The actual search is straight forward to implement as can be seen from the pseudocode. The relation to backtracking is obvious:

int minimax(Board& board, int player) {
    int score = evaluateBoard(board);
    if (score == WIN || score == LOSE)
        return score;
    if (countBlanks(board) == 0)
        return 0;
    if (player == COMPUTER) {
        int value = -31337;
        for (int i = 0; i < 3; i++) {
            for (int j = 0; j < 3; j++) {
                if (board[i][j] == 0) {
                    board[i][j] = player;
                    value = max(value, minimax(board, PLAYER));
                    board[i][j] = 0;
                }
            }
        }
        return value;
    } else {
        int value = 31337;
        for (int i = 0; i < 3; i++) {
            for (int j = 0; j < 3; j++) {
                if (board[i][j] == 0) {
                    board[i][j] = player;
                    value = min(value, minimax(board, COMPUTER));
                    board[i][j] = 0;
                }
            }
        }
        return value;
    }
}

The search simply tries every possible combinations of moves until it reaches an end state, backtracking to try the next combination of moves. During this process it keeps track of the move which leads to the max points for the maximizer, and which move leads to minimum points to their opponent.

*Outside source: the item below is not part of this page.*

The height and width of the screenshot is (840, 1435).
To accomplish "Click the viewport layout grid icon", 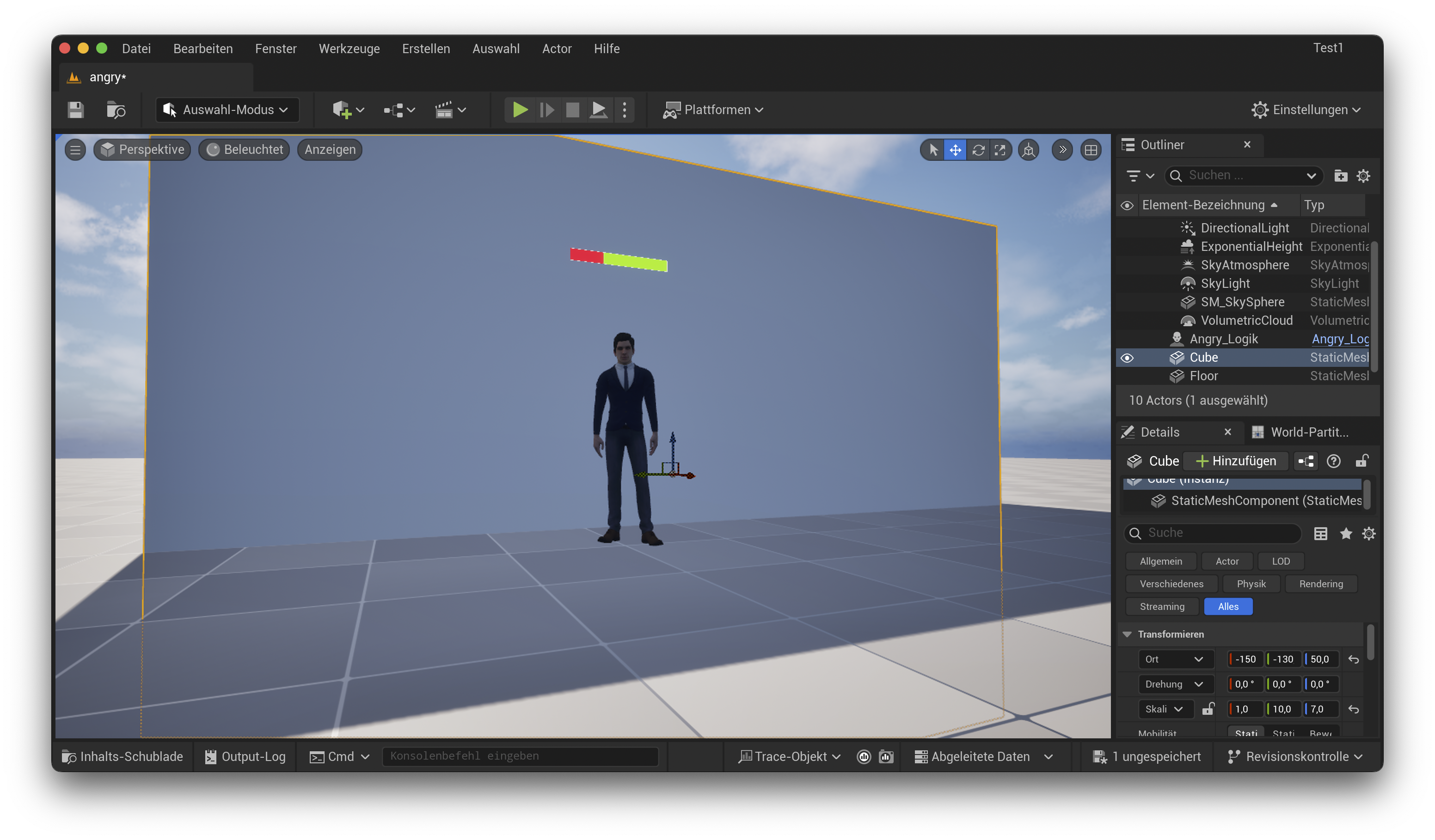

The computer_take_turn() method runs the minimax search for every possible next board from the current, this is similar to the inner loop of minimax, using the same backtracking technique.

 
struct Move {
    int row;
    int col;
    int val;
};

void computer_take_turn(Board& board) {
    Move best = {-1,-1,-1000};
    int r = 0, c = 0;
    int val = 0;
    for (int i = 0; i < 3; i++) {
        for (int j = 0; j < 3; j++) {
            if (board[i][j] == 0) {
                board[i][j] = COMPUTER;
                val = minimax(board, COMPUTER);
   
                cout<<"Minimax val: "<<val<<"\n";
                if (val > best.val) {
                    best.val = val;
                    best.row = i;
                    best.col = j;
                }
                board[i][j] = 0;
            }
        }
    }
    if (best.val == -1000) {
        cout<<"Can't make a move.\n";
        gameOver = true;
        return;
    } else {
        cout<<"Best Move: "<<best.row<<"/"<<best.col<<"\n";
    }
    makeMove(board, best.row, best.col, COMPUTER);
    printBoard(board);
}

And that’s it! We now have an opponent that will always choose the optimal next move.

Closing Remarks

It should be mentioned this strategy while being better, is not THAT much better than the randomized “just try whatever” approach shown first. However this statement pretty much ONLY applies to when minimax is used for tic-tac-toe. It’s the nature of tic-tac-toe, not the algorithm that this statement applies.

When using minimax to build an AI for a game like connect four or chess where the search space is HUGE, and the game requires knowledge and strategy the results are much more impressive.

Minimax is the basis for more advanced techniques such as alpha beta pruning. There is also Maximin and Negamax which use variations on the same technique as Minimax.